Written by Lauren Wolfe ’20 (Failure Fund Recipient)
Last spring while browsing the internet for a birthday present, I found the perfect gift on Etsy—a customized bracelet with my friend’s initials. After I saw her wearing it, I realized I could make the same bracelet for a fraction of what I paid. I started researching exactly what I needed to make and sell stamping jewelry myself.
Serendipitously, I learned about Davidson’s Failure Fund at the same time. I wrote up a proposal to cover the cost of the materials (steel block, hammer, stamps, ink, bending tools, bracelets and discs) and was thrilled when they approved my idea. I ordered all the tools and started making jewelry.
One thing I learned running my Etsy shop was how quickly expenses can add up. I originally thought I only needed the tools previously mentioned. As an inexperienced seller, I never thought about things like jewelry boxes to put the finished pieces in, jute twine to wrap the boxes, poly mailers, packing tape, jewelry pliers, shipping label pouches. Or the cost of the wasted raw material I had to discard when the personalized pieces I stamped were not ‘perfect’ enough to be sold.
With the support of the Failure Fund, I learned to think more thoroughly and comprehensively about running a small business, from how one should request samples of the raw material before purchasing in bulk to packaging and shipping, and the importance of carefully budgeting for every step in the process.
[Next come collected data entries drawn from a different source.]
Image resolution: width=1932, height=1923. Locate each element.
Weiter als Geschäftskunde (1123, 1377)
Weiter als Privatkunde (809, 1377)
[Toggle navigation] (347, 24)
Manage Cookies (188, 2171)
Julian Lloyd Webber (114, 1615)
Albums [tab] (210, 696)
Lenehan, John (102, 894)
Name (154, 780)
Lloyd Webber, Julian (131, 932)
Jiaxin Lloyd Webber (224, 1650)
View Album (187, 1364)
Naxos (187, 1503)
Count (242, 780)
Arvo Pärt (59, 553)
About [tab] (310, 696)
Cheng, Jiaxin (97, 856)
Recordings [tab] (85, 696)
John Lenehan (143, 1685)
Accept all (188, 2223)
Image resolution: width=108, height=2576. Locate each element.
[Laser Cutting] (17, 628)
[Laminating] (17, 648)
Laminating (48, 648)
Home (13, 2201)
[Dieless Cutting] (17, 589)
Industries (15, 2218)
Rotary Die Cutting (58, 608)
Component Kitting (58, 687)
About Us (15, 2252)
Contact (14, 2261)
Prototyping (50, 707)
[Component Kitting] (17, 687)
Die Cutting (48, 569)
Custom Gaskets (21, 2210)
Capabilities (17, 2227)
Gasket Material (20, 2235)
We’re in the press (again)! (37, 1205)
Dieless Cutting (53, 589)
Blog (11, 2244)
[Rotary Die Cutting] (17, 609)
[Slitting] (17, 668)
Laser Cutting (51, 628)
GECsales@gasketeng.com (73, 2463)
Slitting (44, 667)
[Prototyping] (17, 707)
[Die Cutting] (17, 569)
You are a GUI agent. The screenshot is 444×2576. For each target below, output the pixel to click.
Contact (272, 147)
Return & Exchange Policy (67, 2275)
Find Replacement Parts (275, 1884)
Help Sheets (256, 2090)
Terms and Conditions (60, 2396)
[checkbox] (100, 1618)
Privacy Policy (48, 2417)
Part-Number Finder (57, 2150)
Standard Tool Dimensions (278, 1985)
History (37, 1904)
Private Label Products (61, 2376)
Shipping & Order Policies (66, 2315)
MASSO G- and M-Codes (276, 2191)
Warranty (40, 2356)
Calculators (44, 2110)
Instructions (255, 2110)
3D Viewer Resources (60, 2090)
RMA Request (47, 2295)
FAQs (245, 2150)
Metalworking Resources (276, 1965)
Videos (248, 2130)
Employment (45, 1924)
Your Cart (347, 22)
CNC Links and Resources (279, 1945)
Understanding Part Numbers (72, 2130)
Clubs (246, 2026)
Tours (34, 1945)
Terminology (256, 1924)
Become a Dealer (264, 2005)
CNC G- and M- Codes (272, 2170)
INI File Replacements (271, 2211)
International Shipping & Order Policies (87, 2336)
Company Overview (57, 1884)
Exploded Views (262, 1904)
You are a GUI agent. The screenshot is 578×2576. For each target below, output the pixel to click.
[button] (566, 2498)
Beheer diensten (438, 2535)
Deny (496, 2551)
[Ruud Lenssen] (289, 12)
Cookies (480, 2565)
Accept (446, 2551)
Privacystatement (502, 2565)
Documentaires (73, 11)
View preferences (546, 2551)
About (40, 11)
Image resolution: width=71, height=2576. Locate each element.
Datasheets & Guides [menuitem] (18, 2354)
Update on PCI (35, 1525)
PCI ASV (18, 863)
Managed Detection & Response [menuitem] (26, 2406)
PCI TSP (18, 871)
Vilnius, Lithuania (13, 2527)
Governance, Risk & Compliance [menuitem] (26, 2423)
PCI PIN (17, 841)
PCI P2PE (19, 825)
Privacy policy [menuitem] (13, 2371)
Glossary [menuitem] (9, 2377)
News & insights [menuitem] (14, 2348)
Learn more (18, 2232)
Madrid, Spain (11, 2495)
Now that everyone is in quarantine, I noticed that loungewear is really popular. My Instagram explore page is inundated with expensive (and mostly sold-out) tie-dyed sweatshirts and sweatpants sets. Based on my jewelry-selling experience, I was pretty sure I could run a profitable tie-dye loungewear business. I bought a few crewnecks and some Rit dye in colors I thought would be popular. I loved the way they turned out! I thought other people would too, so I applied for the Failure Fund again. I’m unbelievable grateful Davidson offers a grant like this that encourages students to explore their dream business opportunities by offering start-up capital. Thank you so much, Failure Fund!